Assignment -
Transcribe the essay on children's potential word for word, starting with "Often when we" and going on through "them for it.".

Provided passage -

# # #

The limits of our vision…

Often when we talk about how we want kids to meet their potential, what we mean is that we want them to do well in school, or at academics – at things that we have come to believe/understand/know to be predictors of success.  And we have operated according to the well-meaning and equality-driven commitment that every child can meet the potential they have in those areas.  We strive to make it happen.  We pour ourselves into it.  We even, astonishingly, sacrifice our relationships with them for it.

What if we expanded our conception of potential so that instead of only the academic, and that which we can easily and confidently (though not necessarily accurately) map onto economic utility, we were to include the wider more complex and comprehensive realm of human potential?  The capacity for and strength in matters of empathy, technical prowess, social innovation, commitment to justice, and all the rest of the rich and boundless realms which humans have the opportunity and ability to explore and master? These capacities extend so far beyond the boundaries of what we’ve historically imagined to be essential, and can offer actual individual humans the chance to realize what they’re uniquely qualified and suited to contribute.

We have yet to come close to exhausting the potential combinations of genetic and experiential material in humans, and yet we continue to keep ourselves confined to a tiny sliver of what we’re capable of, what our young might become; what they might create, produce, and solve.  It’ll take the courage and faith of the adult set to make room for what could actually be.  If kids are to know themselves for their own actual capacity and intellect, we’ll have to step outside of and beyond what we have always understood to be available in human capacity and intellect.

I read this quotation on the walls of a New York City subway car last year, from Arthur Schopenhauer: “Every man takes the limits of his own field of vision for the limits of the world.”  What might become possible if we removed the limits of our own fields of vision from those of our kids?

# # #

Data for analysis -

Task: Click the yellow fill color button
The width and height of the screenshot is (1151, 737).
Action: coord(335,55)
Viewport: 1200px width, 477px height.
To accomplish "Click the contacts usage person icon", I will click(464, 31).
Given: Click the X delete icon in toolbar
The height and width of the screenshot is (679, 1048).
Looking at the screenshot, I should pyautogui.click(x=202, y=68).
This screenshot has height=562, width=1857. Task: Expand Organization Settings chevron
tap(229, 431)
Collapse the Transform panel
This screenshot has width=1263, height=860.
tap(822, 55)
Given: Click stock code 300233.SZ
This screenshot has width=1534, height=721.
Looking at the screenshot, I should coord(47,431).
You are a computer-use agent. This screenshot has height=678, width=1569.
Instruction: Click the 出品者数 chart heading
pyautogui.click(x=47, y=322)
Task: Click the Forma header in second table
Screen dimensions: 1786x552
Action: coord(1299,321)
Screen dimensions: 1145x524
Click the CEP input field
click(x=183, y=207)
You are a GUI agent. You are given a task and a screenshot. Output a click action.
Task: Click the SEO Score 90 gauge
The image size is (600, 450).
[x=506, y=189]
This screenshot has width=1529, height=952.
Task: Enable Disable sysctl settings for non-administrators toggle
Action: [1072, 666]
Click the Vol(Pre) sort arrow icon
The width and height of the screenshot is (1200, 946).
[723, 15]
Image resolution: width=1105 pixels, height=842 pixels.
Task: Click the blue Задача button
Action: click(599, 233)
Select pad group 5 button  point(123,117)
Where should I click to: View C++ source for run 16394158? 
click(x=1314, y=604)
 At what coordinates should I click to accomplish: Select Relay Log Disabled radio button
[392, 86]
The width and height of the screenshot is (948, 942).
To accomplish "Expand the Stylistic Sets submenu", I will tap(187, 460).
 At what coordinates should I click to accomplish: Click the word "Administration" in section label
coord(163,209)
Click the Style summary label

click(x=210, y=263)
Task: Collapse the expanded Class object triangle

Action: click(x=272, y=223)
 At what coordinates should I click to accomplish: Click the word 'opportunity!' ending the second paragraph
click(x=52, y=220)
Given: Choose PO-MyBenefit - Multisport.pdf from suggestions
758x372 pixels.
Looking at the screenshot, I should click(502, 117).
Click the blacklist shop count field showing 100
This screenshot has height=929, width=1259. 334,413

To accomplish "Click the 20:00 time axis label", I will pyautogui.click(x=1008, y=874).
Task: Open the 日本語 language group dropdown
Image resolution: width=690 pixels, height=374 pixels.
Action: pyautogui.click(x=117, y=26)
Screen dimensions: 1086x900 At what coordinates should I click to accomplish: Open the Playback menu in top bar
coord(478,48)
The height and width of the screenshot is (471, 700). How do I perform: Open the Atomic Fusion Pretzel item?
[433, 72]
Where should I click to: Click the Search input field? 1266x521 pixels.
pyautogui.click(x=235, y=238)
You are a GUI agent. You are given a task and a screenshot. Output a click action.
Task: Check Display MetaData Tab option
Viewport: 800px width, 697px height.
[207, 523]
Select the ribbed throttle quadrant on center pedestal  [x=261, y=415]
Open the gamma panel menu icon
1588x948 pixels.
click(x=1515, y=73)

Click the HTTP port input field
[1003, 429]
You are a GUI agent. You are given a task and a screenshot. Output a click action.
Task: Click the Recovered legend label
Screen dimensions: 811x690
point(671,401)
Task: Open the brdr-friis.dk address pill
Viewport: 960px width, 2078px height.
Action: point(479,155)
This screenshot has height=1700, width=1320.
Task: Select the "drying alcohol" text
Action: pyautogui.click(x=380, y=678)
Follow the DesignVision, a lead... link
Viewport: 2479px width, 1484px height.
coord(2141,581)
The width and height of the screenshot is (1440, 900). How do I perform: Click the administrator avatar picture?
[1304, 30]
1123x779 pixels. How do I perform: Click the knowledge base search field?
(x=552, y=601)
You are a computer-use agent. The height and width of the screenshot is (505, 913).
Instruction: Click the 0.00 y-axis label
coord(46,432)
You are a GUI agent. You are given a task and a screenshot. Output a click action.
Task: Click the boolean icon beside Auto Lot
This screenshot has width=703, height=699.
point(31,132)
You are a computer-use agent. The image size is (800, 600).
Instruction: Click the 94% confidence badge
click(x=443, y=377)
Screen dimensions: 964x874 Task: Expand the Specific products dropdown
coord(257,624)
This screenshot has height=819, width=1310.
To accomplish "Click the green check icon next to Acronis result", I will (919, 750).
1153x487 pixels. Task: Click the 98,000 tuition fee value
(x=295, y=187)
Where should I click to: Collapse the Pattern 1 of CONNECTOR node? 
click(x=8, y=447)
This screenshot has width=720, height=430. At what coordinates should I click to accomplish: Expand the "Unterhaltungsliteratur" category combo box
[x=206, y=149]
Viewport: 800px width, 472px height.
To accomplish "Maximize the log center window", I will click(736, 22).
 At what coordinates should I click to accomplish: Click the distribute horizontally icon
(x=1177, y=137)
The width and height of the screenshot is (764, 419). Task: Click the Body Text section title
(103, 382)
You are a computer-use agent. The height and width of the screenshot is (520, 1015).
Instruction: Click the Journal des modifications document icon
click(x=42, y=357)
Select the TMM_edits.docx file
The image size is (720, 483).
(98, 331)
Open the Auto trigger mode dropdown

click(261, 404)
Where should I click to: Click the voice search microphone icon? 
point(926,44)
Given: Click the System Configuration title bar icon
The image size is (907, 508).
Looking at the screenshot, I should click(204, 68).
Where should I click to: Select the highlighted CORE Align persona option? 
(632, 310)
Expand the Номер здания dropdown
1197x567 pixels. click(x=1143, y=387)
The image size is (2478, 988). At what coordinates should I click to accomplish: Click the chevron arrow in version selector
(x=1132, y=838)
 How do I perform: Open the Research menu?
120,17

# # #

Result of this task -
Often when we talk about how we want kids to meet their potential, what we mean is that we want them to do well in school, or at academics – at things that we have come to believe/understand/know to be predictors of success.  And we have operated according to the well-meaning and equality-driven commitment that every child can meet the potential they have in those areas.  We strive to make it happen.  We pour ourselves into it.  We even, astonishingly, sacrifice our relationships with them for it.